My “opponent” on Goodreads responded “WTF? You OK?”
That’s right. I’m trolling Goodreads book reviews now. I browse Twitter, stare at my online Scrabble waiting for it to reload to see if someone has played. I’m tweaking and – I’m almost too ashamed to admit this – I read a couple of posts on LinkedIn, about synergy and upcoming tech conferences, as if they were Facebook threads.
If Twitter and Scrabble are the methodone of social media, LinkedIn is the bath salts (snorted, not bathed in.)
I have hit rock bottom.
Actually, I’m thrilled to have made 10 consecutive days of posts here. A daily practice is tough for me to muster.
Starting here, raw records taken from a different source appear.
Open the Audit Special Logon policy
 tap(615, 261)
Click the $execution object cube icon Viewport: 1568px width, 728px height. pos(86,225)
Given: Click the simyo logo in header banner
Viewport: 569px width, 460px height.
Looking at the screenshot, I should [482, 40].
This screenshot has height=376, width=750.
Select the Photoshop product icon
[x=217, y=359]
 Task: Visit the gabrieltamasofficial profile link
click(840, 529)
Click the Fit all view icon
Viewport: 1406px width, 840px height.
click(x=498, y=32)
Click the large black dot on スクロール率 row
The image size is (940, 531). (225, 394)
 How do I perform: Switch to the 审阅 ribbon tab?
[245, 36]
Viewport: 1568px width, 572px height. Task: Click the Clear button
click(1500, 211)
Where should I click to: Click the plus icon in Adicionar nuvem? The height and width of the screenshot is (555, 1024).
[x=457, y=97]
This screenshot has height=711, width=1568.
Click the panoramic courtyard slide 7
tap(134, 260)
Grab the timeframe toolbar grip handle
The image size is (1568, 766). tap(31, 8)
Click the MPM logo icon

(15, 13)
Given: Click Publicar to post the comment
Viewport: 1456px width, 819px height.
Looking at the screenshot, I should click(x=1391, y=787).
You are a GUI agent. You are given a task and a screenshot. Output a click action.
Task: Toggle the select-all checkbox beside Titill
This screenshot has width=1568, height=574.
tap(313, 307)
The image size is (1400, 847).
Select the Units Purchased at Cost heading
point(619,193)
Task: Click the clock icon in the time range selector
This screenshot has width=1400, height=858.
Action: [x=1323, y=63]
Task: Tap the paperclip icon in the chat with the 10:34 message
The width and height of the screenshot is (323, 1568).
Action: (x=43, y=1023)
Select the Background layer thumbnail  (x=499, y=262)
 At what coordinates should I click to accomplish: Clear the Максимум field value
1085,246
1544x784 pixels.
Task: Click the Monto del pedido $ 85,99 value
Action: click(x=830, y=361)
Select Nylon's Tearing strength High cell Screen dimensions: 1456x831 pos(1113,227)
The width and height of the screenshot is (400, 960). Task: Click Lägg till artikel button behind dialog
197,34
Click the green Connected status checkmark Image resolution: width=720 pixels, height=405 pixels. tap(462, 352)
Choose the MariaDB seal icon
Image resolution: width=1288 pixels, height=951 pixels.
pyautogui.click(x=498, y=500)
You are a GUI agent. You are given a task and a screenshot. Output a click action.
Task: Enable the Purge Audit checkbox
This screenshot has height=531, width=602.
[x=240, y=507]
A friend of mine says it takes 21 days to make a habit stick.
I either have 11 more days to cement a habit, OR I have 9 more days to figure out what habit I’m going to achieve in the last 21 days. It’s so confusing.
Query Letters —
It seems that the publishing industry seeks a consistent form of approach, for them to wade through the mountains of book proposals they (as agents, or publishing houses) receive every day. Part of it involves distilling a 250 page memoir down to a 2 paragraph pitch/hook. This is a nightmare.
Of course, one of the last responses I saw on Facebook before I left told me in vague terms how easy it is. “All you have to do is say it’s about a boy growing up, discovering his past, his father’s history in Germany… and, well, you know. Stuff like that.”
I’m surprised that book isn’t already published with such a stellar pitch! That commenter must be the writer for the underwear gnomes. “Phase 1: Steal underwear. Phase 3: Profit.” Easy. Why aren’t you rich yet?